Tekst:
Rosaria: mama, babcia, wolontariuszka. Żyć z radością z SM

W tym wywiadzie Rosaria – mama, babcia i wolontariuszka w Campus Bio-Medico w Rzymie, chora na stwardnienie rozsiane od młodości – opowiada swoją historię.

„Bóg dał mi także chorobę, bo była mi potrzebna. Prawdopodobnie jeszcze bardziej mnie wzmocniła, pozwoliła zobaczyć rzeczywistości, których inaczej bym nie dostrzegła”.

Rosaria, żona, mama dwojga dorosłych już dzieci i kochająca babcia trójki wnucząt, poświęciła swoje życie rodzinie. Gdy jej dzieci miały zaledwie siedem i cztery lata, usłyszała diagnozę: stwardnienie rozsiane. Pomimo choroby podjęła tę drogę z determinacją, wspierana głęboką wiarą, która towarzyszy jej od ponad trzydziestu lat. „Mam wspaniałą rodzinę – opowiada Rosaria – niczego więcej w życiu nie pragnę. Jestem szczęśliwa taka, jaka jestem”.

Wolontariat jest częścią mnie, nie potrafię bez niego żyć
Od sześciu lat Rosaria działa jako wolontariuszka w Campus Bio-Medico w Rzymie, gdzie zajmuje się „Education Box”, czyli spotkaniami prowadzonymi przez profesorów uniwersytetu. Ich celem jest edukacja obywateli i pacjentów na temat chorób, terapii i zdrowego stylu życia:
„My, wolontariusze, towarzyszymy zapisanym osobom w drodze do sal wykładowych, rozdajemy broszury, pomagamy lekarzom – opowiada Rosaria. – To inicjatywa, która powstała niedawno, ale uważam, że to świetny pomysł. Wolontariat stał się już dla mnie życiem – dodaje – to coś, co jest częścią mnie, nie potrafię się bez tego obejść”.

„Bardzo lubię opiekować się ludźmi – mówi Rosaria o swoim zaangażowaniu w wolontariat – zwłaszcza starszymi, których uważam za prawdziwy skarbiec mądrości. Wierzę, że kochać tych, którzy są blisko, to rzecz fundamentalna, bo sami z siebie nic nie znaczymy: zawsze potrzebujemy innych. Czasem samo wysłuchanie kogoś, kto ma problem, może zmienić wiele. Dla mnie wolontariat to właśnie to: być, pomagać, dzielić się”.

Zapisane wpisy:

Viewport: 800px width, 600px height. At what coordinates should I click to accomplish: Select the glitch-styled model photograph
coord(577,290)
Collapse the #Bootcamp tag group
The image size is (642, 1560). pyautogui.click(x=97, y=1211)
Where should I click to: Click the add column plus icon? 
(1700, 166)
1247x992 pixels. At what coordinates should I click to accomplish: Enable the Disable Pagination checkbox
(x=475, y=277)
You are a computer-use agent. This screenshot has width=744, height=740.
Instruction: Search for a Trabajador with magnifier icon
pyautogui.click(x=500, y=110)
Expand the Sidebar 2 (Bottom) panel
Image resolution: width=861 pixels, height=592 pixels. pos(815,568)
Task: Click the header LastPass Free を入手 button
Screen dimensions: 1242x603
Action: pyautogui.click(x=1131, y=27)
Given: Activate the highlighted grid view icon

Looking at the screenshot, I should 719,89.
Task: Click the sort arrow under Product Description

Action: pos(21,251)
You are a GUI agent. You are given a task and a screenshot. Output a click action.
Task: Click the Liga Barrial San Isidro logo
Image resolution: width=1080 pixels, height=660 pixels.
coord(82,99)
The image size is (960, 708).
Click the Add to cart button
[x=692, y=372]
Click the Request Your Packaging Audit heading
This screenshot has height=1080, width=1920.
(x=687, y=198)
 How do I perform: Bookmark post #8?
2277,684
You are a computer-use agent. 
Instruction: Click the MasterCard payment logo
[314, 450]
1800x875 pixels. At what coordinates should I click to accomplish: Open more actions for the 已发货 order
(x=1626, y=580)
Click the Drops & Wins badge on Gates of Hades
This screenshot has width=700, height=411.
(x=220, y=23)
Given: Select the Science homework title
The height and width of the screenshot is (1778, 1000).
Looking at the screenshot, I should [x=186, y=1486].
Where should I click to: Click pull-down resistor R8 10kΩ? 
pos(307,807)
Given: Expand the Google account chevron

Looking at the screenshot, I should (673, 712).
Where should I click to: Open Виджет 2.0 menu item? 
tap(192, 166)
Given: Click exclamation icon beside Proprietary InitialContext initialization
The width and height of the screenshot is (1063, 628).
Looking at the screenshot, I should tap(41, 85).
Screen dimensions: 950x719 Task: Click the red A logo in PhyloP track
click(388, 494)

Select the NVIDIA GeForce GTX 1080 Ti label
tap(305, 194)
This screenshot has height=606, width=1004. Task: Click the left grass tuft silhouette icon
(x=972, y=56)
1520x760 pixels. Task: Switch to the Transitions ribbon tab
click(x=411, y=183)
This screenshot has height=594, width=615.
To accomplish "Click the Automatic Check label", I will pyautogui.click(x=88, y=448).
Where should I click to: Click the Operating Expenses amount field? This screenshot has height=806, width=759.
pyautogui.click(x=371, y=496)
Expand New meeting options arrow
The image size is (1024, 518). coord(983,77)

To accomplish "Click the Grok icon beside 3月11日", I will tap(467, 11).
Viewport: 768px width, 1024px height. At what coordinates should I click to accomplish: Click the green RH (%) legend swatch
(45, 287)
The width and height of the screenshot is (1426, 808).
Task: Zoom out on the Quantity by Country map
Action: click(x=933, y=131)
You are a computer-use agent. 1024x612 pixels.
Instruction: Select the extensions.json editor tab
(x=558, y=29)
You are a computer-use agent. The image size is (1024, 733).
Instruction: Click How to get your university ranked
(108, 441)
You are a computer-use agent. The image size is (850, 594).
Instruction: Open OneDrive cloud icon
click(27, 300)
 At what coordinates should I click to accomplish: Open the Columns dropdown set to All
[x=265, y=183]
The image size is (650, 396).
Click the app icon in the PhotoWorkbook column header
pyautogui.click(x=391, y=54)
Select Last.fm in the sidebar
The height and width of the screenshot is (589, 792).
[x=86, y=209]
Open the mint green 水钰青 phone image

Polecenie:
Zacytuj dokładnie fragment wywiadu z Rosarią, zaczynając od słów „W tym wywiadzie” i ciągnąc aż do słów „opowiada swoją historię.”.

Rozwiązanie pisemne:
W tym wywiadzie Rosaria – mama, babcia i wolontariuszka w Campus Bio-Medico w Rzymie, chora na stwardnienie rozsiane od młodości – opowiada swoją historię.